--- YOUR ASSIGNMENT ---
Beginning at the line that contains "Viewport: 544px width, 426px height.", reproduce every line to the end of the material without changing any of them.

● ● ●

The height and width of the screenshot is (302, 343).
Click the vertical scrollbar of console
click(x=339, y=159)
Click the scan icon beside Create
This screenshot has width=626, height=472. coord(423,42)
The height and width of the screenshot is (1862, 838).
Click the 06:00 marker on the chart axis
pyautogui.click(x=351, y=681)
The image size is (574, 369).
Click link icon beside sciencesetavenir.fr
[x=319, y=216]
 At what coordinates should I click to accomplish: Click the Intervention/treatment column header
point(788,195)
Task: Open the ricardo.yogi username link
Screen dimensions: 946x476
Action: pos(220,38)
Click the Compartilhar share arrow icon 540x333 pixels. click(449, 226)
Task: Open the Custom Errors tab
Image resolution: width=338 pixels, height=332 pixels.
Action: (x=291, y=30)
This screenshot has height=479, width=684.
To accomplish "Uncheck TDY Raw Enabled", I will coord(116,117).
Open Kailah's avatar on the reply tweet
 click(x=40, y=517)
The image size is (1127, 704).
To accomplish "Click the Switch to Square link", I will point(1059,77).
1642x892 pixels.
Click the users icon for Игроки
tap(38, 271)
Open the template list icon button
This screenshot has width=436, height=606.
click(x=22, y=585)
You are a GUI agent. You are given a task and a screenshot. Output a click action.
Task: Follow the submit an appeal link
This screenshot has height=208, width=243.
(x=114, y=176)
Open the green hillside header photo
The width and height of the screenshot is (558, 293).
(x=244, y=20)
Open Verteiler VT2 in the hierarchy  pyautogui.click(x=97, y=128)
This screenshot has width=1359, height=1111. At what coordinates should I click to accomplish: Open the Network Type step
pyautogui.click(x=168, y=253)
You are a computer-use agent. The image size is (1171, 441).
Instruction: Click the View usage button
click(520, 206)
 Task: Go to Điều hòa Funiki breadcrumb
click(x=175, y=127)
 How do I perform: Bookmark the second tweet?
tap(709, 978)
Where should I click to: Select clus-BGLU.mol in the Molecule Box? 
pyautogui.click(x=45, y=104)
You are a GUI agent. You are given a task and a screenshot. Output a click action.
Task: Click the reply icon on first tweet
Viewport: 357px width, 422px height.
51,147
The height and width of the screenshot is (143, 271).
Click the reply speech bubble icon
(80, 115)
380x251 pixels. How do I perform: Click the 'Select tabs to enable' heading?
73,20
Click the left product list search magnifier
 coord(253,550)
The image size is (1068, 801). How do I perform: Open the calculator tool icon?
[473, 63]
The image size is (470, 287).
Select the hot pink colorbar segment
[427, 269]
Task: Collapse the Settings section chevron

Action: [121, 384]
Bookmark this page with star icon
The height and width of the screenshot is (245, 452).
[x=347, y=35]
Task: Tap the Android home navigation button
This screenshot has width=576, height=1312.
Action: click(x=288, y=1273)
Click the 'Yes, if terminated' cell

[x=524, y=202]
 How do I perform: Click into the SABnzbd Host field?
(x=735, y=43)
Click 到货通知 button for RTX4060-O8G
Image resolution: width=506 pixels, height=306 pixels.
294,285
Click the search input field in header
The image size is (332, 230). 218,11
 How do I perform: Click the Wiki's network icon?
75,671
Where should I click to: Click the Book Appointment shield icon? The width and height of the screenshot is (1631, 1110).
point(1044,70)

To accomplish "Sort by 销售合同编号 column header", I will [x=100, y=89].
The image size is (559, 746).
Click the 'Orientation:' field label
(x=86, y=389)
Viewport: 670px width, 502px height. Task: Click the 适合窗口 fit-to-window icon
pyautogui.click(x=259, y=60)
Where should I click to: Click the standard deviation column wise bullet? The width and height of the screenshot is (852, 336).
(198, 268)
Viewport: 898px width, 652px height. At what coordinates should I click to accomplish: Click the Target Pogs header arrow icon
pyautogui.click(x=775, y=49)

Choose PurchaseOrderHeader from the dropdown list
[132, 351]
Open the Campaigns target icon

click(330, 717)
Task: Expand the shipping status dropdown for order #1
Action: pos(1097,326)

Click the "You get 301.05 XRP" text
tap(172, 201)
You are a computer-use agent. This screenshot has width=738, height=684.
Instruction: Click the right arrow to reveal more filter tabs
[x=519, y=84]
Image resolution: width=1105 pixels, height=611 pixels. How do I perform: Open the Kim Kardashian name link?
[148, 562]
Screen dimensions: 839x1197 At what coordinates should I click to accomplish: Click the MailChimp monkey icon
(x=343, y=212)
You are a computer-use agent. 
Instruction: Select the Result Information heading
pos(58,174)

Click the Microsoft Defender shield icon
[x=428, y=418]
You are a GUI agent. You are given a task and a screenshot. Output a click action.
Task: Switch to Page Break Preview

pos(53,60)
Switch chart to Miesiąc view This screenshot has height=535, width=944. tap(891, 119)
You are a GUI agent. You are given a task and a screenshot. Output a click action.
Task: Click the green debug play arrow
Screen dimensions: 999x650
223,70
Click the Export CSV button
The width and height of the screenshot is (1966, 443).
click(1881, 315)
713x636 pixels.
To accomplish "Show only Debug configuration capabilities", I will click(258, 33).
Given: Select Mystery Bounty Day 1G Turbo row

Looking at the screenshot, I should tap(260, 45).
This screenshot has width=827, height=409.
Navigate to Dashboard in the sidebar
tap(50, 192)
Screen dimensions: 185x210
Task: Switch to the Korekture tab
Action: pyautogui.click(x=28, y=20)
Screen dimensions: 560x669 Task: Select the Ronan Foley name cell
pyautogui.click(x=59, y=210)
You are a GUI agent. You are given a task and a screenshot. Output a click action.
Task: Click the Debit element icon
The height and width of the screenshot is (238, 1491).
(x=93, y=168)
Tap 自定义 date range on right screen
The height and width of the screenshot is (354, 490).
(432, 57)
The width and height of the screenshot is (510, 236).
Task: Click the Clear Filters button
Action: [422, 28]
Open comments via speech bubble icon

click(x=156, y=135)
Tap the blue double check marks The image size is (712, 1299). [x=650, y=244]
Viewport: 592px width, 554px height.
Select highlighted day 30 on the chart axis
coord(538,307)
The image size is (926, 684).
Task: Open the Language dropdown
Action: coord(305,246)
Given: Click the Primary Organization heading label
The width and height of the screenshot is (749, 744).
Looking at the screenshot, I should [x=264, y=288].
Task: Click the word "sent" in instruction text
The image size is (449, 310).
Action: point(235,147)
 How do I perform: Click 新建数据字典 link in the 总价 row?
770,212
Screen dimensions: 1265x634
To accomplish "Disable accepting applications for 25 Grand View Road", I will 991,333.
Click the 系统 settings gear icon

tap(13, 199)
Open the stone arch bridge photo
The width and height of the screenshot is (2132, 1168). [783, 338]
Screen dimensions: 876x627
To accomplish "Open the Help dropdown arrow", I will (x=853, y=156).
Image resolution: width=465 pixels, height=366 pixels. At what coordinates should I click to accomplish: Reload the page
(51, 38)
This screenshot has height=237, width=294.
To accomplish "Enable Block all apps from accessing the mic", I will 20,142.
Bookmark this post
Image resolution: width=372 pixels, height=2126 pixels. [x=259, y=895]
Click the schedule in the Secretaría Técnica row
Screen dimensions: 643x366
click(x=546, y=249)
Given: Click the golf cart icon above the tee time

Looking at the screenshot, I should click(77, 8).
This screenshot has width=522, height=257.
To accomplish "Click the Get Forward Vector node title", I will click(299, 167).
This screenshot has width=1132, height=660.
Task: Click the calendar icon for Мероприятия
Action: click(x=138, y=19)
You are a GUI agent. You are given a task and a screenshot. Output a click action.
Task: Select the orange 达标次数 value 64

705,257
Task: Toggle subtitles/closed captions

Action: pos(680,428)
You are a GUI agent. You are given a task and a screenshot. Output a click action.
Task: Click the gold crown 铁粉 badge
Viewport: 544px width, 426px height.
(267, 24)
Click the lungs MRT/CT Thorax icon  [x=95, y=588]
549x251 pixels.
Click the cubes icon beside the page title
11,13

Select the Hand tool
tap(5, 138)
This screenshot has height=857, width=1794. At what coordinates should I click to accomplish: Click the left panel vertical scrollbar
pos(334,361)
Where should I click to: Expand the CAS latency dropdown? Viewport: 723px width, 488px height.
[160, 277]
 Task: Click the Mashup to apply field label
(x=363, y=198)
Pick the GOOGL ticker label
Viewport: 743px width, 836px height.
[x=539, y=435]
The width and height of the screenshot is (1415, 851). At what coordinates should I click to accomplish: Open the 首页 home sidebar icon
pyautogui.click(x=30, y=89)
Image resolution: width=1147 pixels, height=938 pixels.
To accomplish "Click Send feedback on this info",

● ● ●

--- RESPONSE ---
Viewport: 544px width, 426px height.
(267, 24)
Click the lungs MRT/CT Thorax icon  [x=95, y=588]
549x251 pixels.
Click the cubes icon beside the page title
11,13

Select the Hand tool
tap(5, 138)
This screenshot has height=857, width=1794. At what coordinates should I click to accomplish: Click the left panel vertical scrollbar
pos(334,361)
Where should I click to: Expand the CAS latency dropdown? Viewport: 723px width, 488px height.
[160, 277]
 Task: Click the Mashup to apply field label
(x=363, y=198)
Pick the GOOGL ticker label
Viewport: 743px width, 836px height.
[x=539, y=435]
The width and height of the screenshot is (1415, 851). At what coordinates should I click to accomplish: Open the 首页 home sidebar icon
pyautogui.click(x=30, y=89)
Image resolution: width=1147 pixels, height=938 pixels.
To accomplish "Click Send feedback on this info",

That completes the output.